We won that B game and I think we also won the A game which was more competitive. I was a reserve for the A game and actually got onto the ice for 10 seconds in the last minute (AC Stan Asplin told me to go on for a bit of ice time and Captain Mick Trollope promptly told me to get back off again…).
But there you go – that’s the story of my assist – and one I’ll never tire of telling.
Interesting people in this photo - apart from me (back row, 4th left) - are:
John Tague (front row centre) former Pirates netminder who played as an outfield player,
Andy French (front row, far right) - who was Pirates team manger and went on to be the GB team manager - here he was bench coach.
Bill Glover (back row, 2nd left) was the Pirates physio and also a champion road race cyclist.
Pirates defensive import for that season Gary Stewart (back row, far right) - not quite sure what he was doing there, actually...
Me in the abovementioned charity match. My biggest claim to fame here is that I was wearing Todd Bidner's shirt! I scored an impressive 0+0=0 with 0 PIMs, although I did manage a few SOGs... There was a video taken of this game, altough I have never been able to track down a copy.
Full colour action from the same event. Looking menacing on the blueline - during a stoppage in play, by the looks of the referee and the opposition bench in the background...
Showing the Germans how it's done - well, standing still in the middle of huge iced-over lake at sunset, anyway...
Playing ice hockey on a frozen pond in the north of Germany circa 1995/6 - still nowhere near the puck!
I reported on the 1998 European Junior Championships in Luxembourg for 107FM Radio WAKY / Europe 2 and for the "Luxembourg News" magazine. Interestingly enough, the IIHF official observer for the tournament was Frederick Meredith, former head of the BIHA...
Still showing lil' bro' how to do it...! Public skating session at the Kockelscheuer rink in Luxembourg, spring 1998.
In August 1998, I - rather bravely, looking back at it now - volunteered to go along and help out the Trafford Tournament, which was a tournament held at Altrincham Ice Rink over the August Bank Holiday weekend. I don'r rmember who played now - certainly Altrincham Aces, Bradford Bulldogs, a team from Kingston (Hull) and I'm not sure who else- but I certainly enjoyed this experience immensely and over the course of the day, I graduated from selling raffle tickets to being a goal judge.

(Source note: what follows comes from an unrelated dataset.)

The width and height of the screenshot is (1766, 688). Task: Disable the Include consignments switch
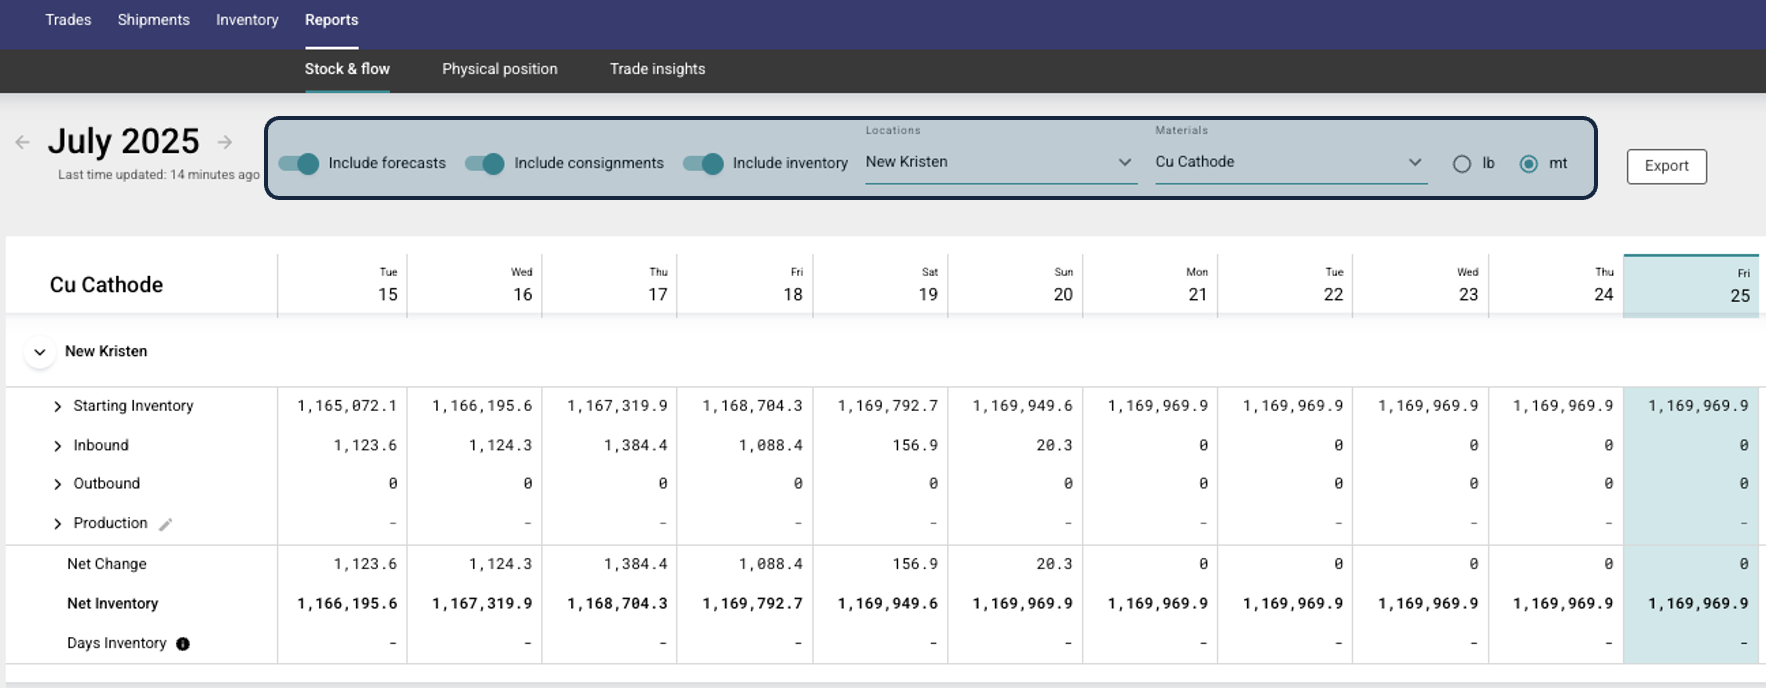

I dragged Lucy all the way to Altrincham from Preston (where we were then living) to see the first league game of the season and we both fell in love with the place and the people. It was nice friendly atmosphere and they seemed to appreciate the fact that we wanted to support them. I helped out when the regular goal judge wasn't available and also learnt how to use the scoreboard and was stand in timekeeper a few times as well.
This is the cover of a book that I am working on - well, have been working on for about 12 years -
I have fascinating interviews with really interesting personalities from the world of ice hockey and I really ought to knuckle down and get them into some semblance of order.
In no particular order of importance, I have interviews with: Dave Graham, Ken Taggart, Luc Chabot, Chuck Taylor, Mike Andrews, Ron Katerynuk, Marshall Uretsky, Trevor Cogan, Roy Halpin, Garry Unger, Tim Peacock, Steve Rattle, Doug McEwen, Gary Newbon, Jaroslav Lycka and a lot more besides. With the wonders of the internet and Facebook etc that we have now , I should be able to track down even more people to contact as well so this project could really take off again - just right for the 30th anniversary of the Heineken British League!
The Sub Zero rink in Cleveleys opened in April 2011 and a new Fylde Flyers team was launched to play in the ENL Div 2 North for the 2011/12 season. We went down to a training session to interview some of the players before their first ever game.
Blackpool Seagulls back on the ice after a 20 year absence... Look who is doing the match announcements!